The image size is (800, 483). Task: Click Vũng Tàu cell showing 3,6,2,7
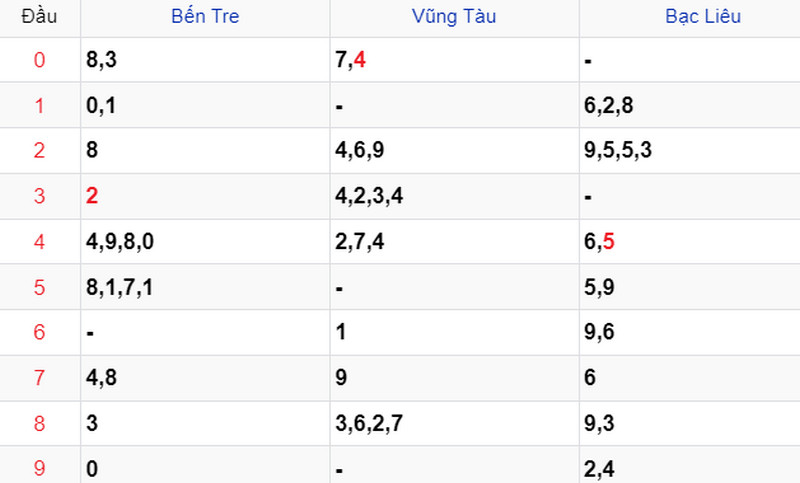(455, 423)
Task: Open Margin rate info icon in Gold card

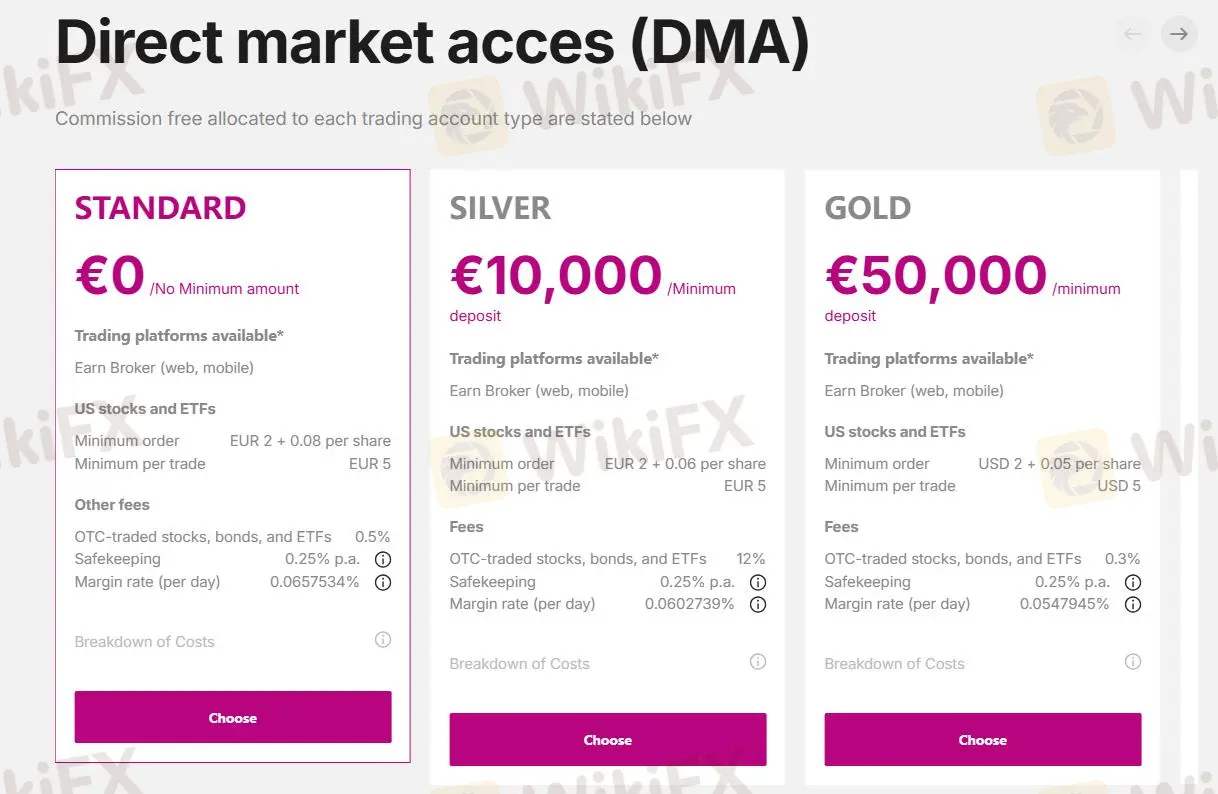Action: [x=1133, y=604]
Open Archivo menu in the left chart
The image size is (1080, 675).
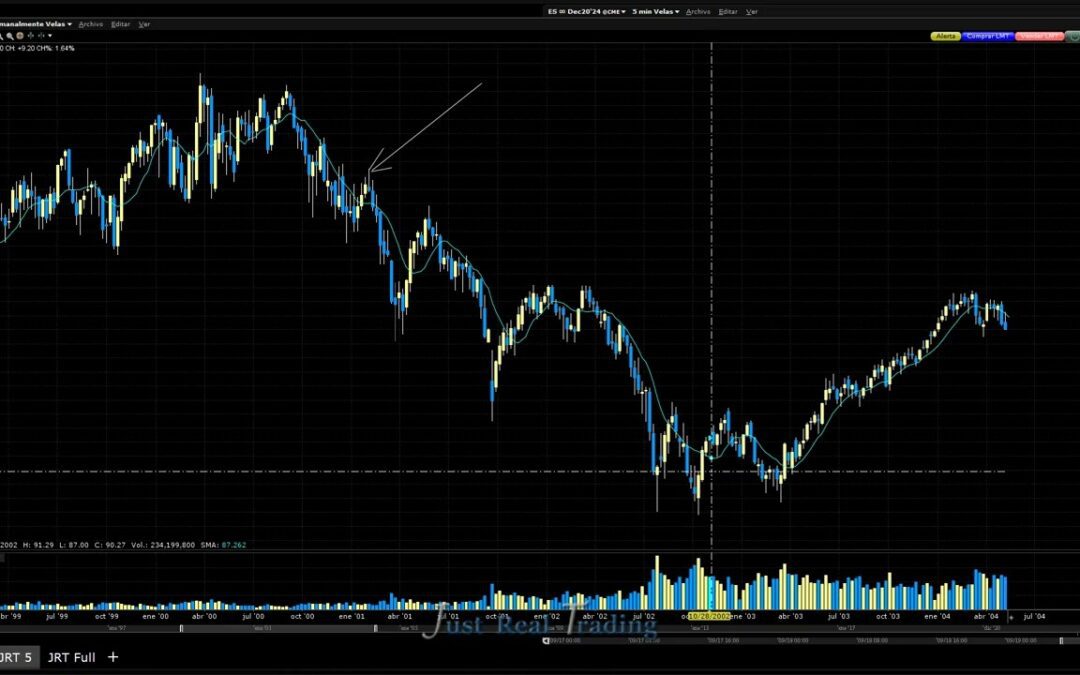click(90, 23)

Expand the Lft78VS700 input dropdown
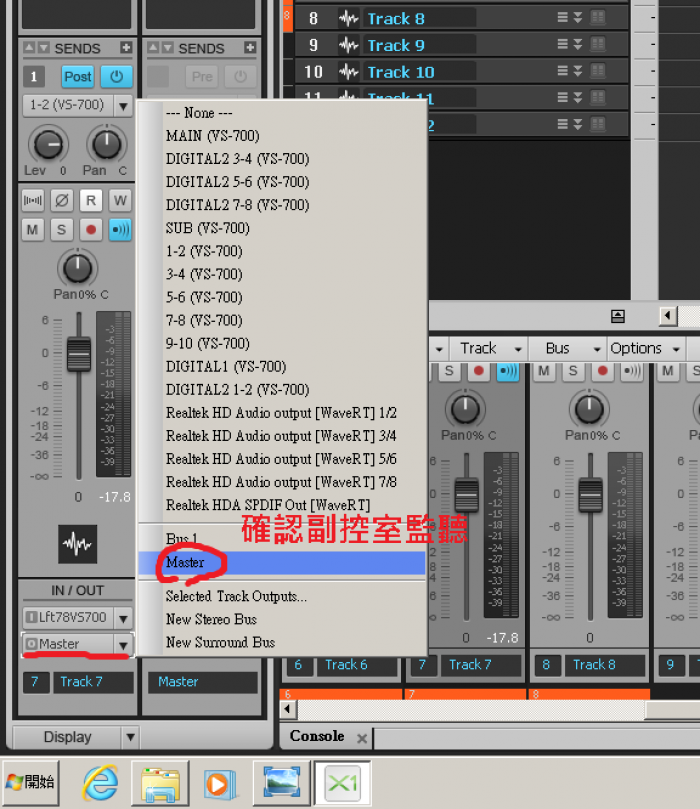coord(123,618)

» **The exercise**: Rewrite the entries above with "Open" replaced by "Select" at every occurrence, and leave everything else unchanged. Do not include the pictures in the answer.

» **Completed task**:
The image size is (800, 483). Task: Click Vũng Tàu cell showing 3,6,2,7
(455, 423)
Task: Select Margin rate info icon in Gold card

Action: [x=1133, y=604]
Select Archivo menu in the left chart
The image size is (1080, 675).
click(90, 23)

Expand the Lft78VS700 input dropdown
coord(123,618)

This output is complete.